“Rosner’ın zarif, yürek parçalayan romanı, II. Dünya Savaşı hakkında anlatılacak yeni bir
hikâyeye her zaman yer olacağının kanıtı. Kalp kırıklığı ve umutla dolu bu roman, bir anne ile kızı arasındaki bağın ve onların sevgi uğruna yaptığı fedakârlıkların hikâyesi. Muazzam ve mutlaka okunması gerek.”
–New York Times
“Sarı Kuşun Şarkısı’nda Gizli Dünya ile Schindler’in Listesi bir araya geliyor… Anneler ile kızlarının, savaş ile sevginin, yaşayanların müziği ile ölülerin sessizliğinin incelikle yazılmış hikâyesi.” – Kate Quinn, The Huntress ve The Alice Network kitaplarının yazarı.

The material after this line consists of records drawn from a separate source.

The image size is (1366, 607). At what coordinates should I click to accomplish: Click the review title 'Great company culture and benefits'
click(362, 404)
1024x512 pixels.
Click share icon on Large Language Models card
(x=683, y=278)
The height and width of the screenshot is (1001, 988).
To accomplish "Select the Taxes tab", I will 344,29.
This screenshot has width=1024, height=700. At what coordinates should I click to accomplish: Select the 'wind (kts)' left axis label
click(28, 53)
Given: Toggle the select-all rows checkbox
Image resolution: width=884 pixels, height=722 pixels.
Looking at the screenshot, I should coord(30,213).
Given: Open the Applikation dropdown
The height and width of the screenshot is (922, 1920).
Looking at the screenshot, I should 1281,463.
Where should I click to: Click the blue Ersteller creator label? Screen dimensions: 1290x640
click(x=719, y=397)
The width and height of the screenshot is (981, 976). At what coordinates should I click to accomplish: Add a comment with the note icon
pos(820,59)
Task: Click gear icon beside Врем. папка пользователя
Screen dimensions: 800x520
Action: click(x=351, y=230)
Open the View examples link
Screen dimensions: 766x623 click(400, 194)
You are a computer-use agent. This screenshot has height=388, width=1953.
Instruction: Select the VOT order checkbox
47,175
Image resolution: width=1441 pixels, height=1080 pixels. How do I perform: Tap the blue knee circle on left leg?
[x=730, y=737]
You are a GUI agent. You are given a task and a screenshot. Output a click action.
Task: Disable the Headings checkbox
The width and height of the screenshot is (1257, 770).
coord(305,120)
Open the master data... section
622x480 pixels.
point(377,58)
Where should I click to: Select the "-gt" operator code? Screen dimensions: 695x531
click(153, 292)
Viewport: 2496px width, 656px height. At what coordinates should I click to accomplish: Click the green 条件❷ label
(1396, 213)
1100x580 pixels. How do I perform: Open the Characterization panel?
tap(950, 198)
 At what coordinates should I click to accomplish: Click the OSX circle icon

II. Dünya Savaşı tüm dünyayı kasıp kavururken Polonya’da Nazi askerleri Yahudileri kasabalarından birer birer toplar. Róża ve beş yaşındaki müzik dehası kızı Shira kaçmayı başarır ve komşularının ahırına sığınır. Saklandıkları samanlıkta, içi melodilerle dolup taşan Shira’nın uyması gereken iki kural vardır: sessiz ve hareketsiz kalmak. Róża kızını oyalamak ve ağırlaşıp durma noktasına gelen zamanı biraz olsun geçirebilmek için ona büyülü bir bahçede yaşayan küçük bir kızın hikâyesini fısıldar: Kızın ses çıkarması yasaktı, o yüzden sarı kuş şarkı söylerdi. Kız zihninde ne bestelerse kuş onu söylerdi: tiz pikolo trilleri; genizden gelen boğuk kontrafagot homurtuları. Müzik çiçeklerin tomurcuklanmasına yardımcı olurdu. Bu hayali dünyada Róża kızını, dört yanlarını saran dehşetten korumaya çalışır. Fakat artık sığınaklarında güvende olmadıkları gün gelip çatar. Róża katlanması zor bir seçim yapmak zorundadır: Ya Shira’yı yanından ayırmayacak ya da ona hayatta kalma şansı sunarak bir kuş gibi uçup gitmesine izin verecektir.
II. Dünya Savaşı sırasında saklanmak zorunda kalan Yahudi çocukların gerçek hayat hikâyelerinden esinlenen Rosner’ın bu ilk romanı, bir anne ile kızının kavuşmaya, seslerini duyurmaya ve yuvalarına geri dönmeye duydukları hasretin hikâyesi.